Prabowo Ingin Perbaikan MBG Dikaji Matang dan Tak Terburu-buru: Fokus pada Penataan Penerima Manfaat

By

Reshawnda Morgance

16 Juli 2026, 07:50 WIB

Prabowo Ingin Perbaikan MBG Dikaji Matang dan Tak Terburu-buru: Fokus pada Penataan Penerima Manfaat
Prabowo Ingin Perbaikan MBG Dikaji Matang dan Tak Terburu-buru: Fokus pada Penataan Penerima Manfaat

STNK.CO.ID – 16 Juli 2026 | Presiden Prabowo Subianto menegaskan bahwa perbaikan program Makan Bergizi Gratis (MBG) harus dikaji secara matang dan tidak boleh terburu-buru. Hal ini disampaikan oleh Wakil Ketua Badan Gizi Nasional (BGN) Agustina, yang menyampaikan pesan presiden dalam sebuah kesempatan. Prabowo Ingin perbaikan MBG dikaji matang dan tak terburu-buru, terutama dalam hal penataan penerima manfaat agar program tepat sasaran.

Baca juga:

Pesan Presiden untuk Kehati-hatian

Agustina mengungkapkan bahwa Prabowo memberikan arahan untuk berhati-hati dalam membenahi program MBG. Fokus utama adalah pada penataan data penerima manfaat, sehingga bantuan dapat menjangkau kelompok yang membutuhkan secara efektif. “Presiden menekankan agar kita tidak gegabah. Setiap langkah perbaikan harus melalui kajian yang mendalam,” ujar Agustina.

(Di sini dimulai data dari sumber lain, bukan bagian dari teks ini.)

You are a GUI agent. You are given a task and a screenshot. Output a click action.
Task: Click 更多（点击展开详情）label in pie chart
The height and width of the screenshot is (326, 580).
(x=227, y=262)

Program MBG merupakan salah satu inisiatif pemerintah untuk meningkatkan gizi masyarakat, terutama anak-anak dan ibu hamil. Namun, dalam pelaksanaannya, masih terdapat beberapa kendala, seperti data penerima yang tidak akurat dan distribusi yang belum merata. Prabowo Ingin perbaikan MBG dikaji matang dan tak terburu-buru untuk memastikan program ini berjalan optimal.

Penataan Penerima Manfaat Jadi Prioritas

Salah satu poin penting yang disorot adalah penataan penerima manfaat. Menurut Agustina, pemerintah saat ini sedang memverifikasi dan memperbarui data penerima MBG. Hal ini dilakukan agar tidak ada lagi tumpang tindih atau kesalahan sasaran. “Kami ingin memastikan bahwa setiap bantuan tepat sasaran. Untuk itu, presiden meminta agar proses ini dilakukan dengan hati-hati dan tidak terburu-buru,” jelasnya.

Baca juga:

Prabowo Ingin perbaikan MBG dikaji matang dan tak terburu-buru, karena menyangkut hajat hidup orang banyak. Kesalahan dalam penyaluran dapat berdampak pada gizi masyarakat. Oleh karena itu, kajian yang komprehensif menjadi syarat utama sebelum perubahan besar diterapkan.

Langkah Pemerintah Selanjutnya

Ke depan, BGN akan bekerja sama dengan berbagai pihak, termasuk pemerintah daerah, untuk memperbaiki sistem pendataan. Sosialisasi kepada masyarakat juga akan ditingkatkan agar program MBG dapat diterima dengan baik. “Kami akan melakukan berbagai perbaikan secara bertahap, sesuai dengan arahan presiden,” tambah Agustina.

Dengan pendekatan yang hati-hati, diharapkan program MBG dapat memberikan manfaat maksimal bagi masyarakat. Prabowo Ingin perbaikan MBG dikaji matang dan tak terburu-buru, dan hal ini menjadi komitmen pemerintah untuk menjalankan program secara bertanggung jawab.

Baca juga:

Program MBG sendiri telah berjalan di beberapa daerah dan mendapat respons positif. Namun, masih ada tantangan dalam hal logistik dan koordinasi. Pemerintah optimis bahwa dengan kajian yang mendalam, kendala-kendala tersebut dapat diatasi.

Kesimpulannya, Presiden Prabowo menginginkan agar setiap perbaikan program MBG dilakukan dengan perencanaan yang matang, tidak terburu-buru, serta fokus pada penataan penerima manfaat. Hal ini menunjukkan komitmen pemerintah untuk memastikan program berjalan efektif dan tepat sasaran demi meningkatkan gizi masyarakat Indonesia.